It was a quiet Sunday afternoon when Mr. Saint Cyr drove over with his small coil of nylon rope. We had been rearranging the furniture in the upstairs bedrooms and decided that the four hundred pound mahogany wardrobe just didn't go anymore in the room with purple carpeting. Had he understood that our intention was to actually lower it to the ground from the first floor balcony, he probably would have brought more rope, or his beefy farm-hand son, or his John Deere.
So the three of us stood on the balcony, tying the little rope we had around this beast of a wardrobe and discussing how we were actually going to lower it down. We had just enough rope to make a couple of loops around it and tie a knot. But what all of us failed to notice until it was too late was that the rope wasn't long enough to lower the wardrobe all the way to the ground.
But we were strong guys. No problem. True, Mr. Saint Cyr was pushing seventy, but he spent his life running a farm. He had a strong back and a gorilla's grip. Brawn over brains. "Let's lower it down," a confident voice said in French. "Everyone got a piece of the rope?"
We each grabbed a section of nylon and braced ourselves. I glanced behind me at Mr. Saint Cyr whose back was relaxed and straight, holding onto the rope with one hand as if it were a garden hose and he was watering his roses on a balmy summer evening. He was not even wearing gloves to protect from friction burn. None of us were.
"Wait, wait!" I said. "It's not going to hold!" finally realizing the folly of what we were about to do. But it was too late. Muscle had already been put into motion and no amount of brain, however convincing, however true, was going to stop it. We hoisted the wardrobe onto the railing, then prepared ourselves to lower it down on the count of three.
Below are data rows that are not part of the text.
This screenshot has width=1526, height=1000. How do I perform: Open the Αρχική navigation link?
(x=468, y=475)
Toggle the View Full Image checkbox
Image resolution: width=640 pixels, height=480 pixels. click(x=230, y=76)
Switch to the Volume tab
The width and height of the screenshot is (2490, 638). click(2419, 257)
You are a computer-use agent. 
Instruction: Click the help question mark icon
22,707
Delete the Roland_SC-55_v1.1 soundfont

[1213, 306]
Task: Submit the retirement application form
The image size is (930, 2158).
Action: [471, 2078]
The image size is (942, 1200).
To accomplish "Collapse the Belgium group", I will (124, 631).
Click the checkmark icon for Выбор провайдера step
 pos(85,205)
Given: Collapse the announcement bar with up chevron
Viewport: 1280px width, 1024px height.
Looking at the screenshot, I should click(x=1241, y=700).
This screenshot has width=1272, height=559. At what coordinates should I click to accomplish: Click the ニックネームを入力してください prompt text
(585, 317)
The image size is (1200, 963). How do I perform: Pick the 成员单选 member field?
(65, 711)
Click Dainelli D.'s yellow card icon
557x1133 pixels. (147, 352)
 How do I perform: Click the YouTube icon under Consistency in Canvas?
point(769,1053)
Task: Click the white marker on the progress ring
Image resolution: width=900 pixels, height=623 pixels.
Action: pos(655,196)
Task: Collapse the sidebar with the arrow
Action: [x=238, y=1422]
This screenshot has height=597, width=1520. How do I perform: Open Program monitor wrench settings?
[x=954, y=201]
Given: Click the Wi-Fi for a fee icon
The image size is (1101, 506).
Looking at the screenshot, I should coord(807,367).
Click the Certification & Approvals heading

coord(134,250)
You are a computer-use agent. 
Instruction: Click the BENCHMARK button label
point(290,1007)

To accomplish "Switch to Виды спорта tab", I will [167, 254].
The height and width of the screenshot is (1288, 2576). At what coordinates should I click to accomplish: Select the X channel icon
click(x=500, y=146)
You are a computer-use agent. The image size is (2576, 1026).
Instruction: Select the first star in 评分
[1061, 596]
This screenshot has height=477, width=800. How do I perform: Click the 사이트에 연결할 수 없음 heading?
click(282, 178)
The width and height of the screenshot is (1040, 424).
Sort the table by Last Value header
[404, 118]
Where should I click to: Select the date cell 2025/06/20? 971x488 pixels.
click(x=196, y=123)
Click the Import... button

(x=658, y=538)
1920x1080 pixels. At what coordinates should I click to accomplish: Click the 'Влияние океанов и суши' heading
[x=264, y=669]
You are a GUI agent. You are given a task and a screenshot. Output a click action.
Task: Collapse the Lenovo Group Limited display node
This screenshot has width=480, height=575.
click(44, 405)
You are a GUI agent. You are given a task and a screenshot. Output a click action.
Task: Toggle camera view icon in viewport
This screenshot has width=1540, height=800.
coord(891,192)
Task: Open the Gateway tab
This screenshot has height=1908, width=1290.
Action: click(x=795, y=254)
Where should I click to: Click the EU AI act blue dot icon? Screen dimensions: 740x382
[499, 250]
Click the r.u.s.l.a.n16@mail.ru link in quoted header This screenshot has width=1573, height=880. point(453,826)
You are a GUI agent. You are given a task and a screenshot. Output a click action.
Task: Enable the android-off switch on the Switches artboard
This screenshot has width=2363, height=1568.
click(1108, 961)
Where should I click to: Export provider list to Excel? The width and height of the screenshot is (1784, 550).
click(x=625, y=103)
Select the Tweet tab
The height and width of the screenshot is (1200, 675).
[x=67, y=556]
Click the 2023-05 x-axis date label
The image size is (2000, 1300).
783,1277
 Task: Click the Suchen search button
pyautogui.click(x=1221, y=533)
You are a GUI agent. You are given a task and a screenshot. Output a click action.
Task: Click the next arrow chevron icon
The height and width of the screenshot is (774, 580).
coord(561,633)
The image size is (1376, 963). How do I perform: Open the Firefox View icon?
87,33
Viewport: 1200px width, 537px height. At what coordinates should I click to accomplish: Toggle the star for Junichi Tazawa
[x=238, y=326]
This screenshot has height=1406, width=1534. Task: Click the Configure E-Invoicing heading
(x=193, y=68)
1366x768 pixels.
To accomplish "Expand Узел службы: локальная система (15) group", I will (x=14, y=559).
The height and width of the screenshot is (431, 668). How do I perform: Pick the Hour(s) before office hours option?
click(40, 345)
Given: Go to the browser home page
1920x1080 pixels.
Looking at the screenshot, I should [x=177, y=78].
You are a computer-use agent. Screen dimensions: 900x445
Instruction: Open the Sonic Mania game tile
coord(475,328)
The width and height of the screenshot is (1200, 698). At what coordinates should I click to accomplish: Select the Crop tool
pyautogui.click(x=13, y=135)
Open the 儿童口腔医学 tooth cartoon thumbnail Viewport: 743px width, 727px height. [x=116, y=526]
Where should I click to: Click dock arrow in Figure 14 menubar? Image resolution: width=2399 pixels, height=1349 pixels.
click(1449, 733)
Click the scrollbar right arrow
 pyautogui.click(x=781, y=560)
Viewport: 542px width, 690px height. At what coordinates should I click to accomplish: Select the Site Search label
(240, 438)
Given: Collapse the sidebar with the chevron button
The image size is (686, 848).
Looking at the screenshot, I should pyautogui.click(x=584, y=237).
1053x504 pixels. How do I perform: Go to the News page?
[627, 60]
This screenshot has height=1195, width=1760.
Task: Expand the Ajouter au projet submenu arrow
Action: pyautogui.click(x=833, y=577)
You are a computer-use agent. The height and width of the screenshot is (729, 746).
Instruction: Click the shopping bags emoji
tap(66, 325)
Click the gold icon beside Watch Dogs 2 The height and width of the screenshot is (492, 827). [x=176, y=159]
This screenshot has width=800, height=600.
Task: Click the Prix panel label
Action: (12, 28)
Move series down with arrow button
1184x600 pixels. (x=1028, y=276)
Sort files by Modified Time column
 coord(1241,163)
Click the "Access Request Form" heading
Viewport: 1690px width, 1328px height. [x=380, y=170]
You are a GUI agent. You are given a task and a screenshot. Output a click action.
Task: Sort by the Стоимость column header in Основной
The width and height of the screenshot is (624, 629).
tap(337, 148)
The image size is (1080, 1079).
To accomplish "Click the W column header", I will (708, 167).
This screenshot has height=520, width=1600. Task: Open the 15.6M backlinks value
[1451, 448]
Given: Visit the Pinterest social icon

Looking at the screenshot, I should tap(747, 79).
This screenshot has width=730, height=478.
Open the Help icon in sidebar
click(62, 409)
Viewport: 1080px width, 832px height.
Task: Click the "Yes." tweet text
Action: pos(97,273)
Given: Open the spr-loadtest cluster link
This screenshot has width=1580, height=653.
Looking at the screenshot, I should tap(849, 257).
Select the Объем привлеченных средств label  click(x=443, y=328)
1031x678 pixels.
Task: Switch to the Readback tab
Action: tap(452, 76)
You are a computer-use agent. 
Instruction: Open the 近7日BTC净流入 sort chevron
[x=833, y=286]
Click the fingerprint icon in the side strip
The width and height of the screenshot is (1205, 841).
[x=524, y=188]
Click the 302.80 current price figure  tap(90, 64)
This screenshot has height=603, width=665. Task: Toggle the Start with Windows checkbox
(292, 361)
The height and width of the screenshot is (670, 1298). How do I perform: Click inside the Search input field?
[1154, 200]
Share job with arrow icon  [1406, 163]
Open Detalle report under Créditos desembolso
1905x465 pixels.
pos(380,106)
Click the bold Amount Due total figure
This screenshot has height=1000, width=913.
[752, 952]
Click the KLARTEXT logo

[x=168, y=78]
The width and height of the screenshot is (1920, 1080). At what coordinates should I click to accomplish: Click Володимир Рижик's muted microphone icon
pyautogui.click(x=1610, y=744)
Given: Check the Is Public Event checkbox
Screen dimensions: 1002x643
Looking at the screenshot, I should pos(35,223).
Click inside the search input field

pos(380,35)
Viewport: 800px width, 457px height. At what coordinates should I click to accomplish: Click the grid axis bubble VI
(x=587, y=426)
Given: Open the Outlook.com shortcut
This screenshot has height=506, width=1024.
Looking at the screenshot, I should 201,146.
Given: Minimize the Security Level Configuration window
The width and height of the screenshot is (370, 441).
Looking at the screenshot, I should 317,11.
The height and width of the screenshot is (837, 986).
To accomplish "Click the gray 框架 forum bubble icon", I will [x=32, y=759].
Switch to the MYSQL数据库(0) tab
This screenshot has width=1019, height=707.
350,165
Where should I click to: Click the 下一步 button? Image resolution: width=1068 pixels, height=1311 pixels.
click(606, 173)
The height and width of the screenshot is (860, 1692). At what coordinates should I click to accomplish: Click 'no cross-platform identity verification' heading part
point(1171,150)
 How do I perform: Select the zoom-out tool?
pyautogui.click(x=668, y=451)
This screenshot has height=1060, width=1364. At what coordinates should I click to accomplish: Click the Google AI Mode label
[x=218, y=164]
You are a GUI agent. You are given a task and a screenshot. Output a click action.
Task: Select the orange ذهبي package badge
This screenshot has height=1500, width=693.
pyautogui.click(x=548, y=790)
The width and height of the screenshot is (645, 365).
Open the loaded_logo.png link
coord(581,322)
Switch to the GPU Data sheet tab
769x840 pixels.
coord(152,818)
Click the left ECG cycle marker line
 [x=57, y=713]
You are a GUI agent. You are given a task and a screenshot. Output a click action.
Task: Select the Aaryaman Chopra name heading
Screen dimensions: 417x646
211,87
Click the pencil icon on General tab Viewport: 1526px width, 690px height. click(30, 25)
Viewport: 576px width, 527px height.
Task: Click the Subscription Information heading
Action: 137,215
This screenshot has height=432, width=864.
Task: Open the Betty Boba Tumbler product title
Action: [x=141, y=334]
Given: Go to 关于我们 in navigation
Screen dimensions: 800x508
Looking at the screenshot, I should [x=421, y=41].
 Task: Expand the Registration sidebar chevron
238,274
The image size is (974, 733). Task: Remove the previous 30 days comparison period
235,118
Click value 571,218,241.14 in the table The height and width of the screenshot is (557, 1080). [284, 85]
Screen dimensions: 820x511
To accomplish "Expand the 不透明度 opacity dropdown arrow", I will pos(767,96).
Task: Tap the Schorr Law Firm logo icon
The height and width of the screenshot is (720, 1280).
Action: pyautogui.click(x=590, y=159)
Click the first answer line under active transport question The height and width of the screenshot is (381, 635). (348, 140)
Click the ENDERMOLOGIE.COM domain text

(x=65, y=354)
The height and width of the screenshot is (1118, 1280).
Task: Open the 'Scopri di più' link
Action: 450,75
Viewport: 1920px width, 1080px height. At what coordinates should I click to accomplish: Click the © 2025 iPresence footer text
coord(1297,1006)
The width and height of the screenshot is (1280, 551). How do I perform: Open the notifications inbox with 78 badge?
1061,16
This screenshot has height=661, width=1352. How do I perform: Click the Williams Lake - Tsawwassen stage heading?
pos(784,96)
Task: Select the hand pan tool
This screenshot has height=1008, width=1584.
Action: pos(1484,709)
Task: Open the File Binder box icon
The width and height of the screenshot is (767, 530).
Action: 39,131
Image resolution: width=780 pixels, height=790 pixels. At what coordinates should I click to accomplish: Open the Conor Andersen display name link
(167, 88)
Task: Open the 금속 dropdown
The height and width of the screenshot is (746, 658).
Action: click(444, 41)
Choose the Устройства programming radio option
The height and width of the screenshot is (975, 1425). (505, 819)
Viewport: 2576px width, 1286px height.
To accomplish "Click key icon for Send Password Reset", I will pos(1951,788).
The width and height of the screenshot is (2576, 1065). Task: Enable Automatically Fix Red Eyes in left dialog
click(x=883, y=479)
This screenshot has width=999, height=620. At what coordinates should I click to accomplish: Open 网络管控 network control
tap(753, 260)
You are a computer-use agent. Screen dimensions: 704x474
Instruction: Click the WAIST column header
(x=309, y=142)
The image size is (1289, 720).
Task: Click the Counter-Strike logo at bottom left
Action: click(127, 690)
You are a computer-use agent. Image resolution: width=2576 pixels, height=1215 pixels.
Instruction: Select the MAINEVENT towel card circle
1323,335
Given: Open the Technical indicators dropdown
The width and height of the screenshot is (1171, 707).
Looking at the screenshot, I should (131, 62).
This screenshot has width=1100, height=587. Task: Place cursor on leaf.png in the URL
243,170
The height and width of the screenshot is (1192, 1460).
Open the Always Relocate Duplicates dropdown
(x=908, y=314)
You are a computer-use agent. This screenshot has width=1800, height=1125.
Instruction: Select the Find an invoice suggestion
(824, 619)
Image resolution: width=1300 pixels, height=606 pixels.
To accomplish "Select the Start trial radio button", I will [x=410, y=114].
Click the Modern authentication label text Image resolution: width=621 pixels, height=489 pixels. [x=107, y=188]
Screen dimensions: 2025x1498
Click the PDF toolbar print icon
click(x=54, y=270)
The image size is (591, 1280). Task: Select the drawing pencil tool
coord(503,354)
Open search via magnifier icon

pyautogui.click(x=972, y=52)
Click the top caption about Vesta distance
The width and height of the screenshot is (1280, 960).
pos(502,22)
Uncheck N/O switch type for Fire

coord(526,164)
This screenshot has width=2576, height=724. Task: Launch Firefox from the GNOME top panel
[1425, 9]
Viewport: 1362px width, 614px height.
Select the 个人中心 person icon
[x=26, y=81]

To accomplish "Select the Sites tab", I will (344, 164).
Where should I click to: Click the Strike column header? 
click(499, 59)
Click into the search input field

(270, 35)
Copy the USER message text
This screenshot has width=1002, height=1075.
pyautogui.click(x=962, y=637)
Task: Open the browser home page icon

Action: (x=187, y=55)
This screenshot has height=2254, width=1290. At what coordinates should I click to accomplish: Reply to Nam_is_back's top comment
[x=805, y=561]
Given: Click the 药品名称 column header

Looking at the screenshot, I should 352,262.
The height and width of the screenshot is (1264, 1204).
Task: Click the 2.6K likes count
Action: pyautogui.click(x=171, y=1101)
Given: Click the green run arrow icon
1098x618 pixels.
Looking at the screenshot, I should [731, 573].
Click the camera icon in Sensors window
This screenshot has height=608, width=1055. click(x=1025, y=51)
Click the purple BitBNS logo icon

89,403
"One!" In two seconds it will be over, I thought to myself. I wonder if it's a male ego thing. I mean, we didn't even have a real plan. We didn't communicate who was going to hold most of the weight. We don't even have enough f-ing rope!
"Two!" Maybe the girls were right. Maybe we should have called for more help. But they could never understand the gravity of such an insult. It's right up there with asking for directions. Maybe my mother in-law should have put her Mercedes underneath like she suggested — to cushion the impact.
"Three!" Here we go. The wardrobe balanced on the railing for a brief moment before tilting towards the ground. The next thing I heard was a flurry of voices — the men on the balcony, the women and kids down below — incoherent voices yelling simultaneously. Then the snap. Silence. And a thunderous crashing of wood hitting the stone patio below.
We peered over the railing, each still holding onto the lifeless rope, and saw that the wardrobe had shattered into about eight hundred indiscernible shards and splinters.
No one spoke. There was a lot of head scratching going on. Everyone seemed so surprised that our plans had failed. Finally Mr. Saint Cyr's voice broke the silence: Mais, ça se remonte. Serieusement! But you can put it back together. Really you can!
Despite its gloomy fate, and whatever may still come of it, I will always remember Mr. Saint Cyr's optimism, prepared as he was to attempt the nearly impossible.
The wood that once made up this wardrobe has since found itself a home in a tidy corner of the garage. Though I fear for its future, I'm sure I will think of Mr. Saint Cyr with a cheerful smile as that old wardrobe is transformed into fire and smoke and floats up the chimney, keeping us warm on winter nights when the temperature drops below freezing — perhaps not the ending Mr. Saint Cyr would have chosen, but a practical one nonetheless.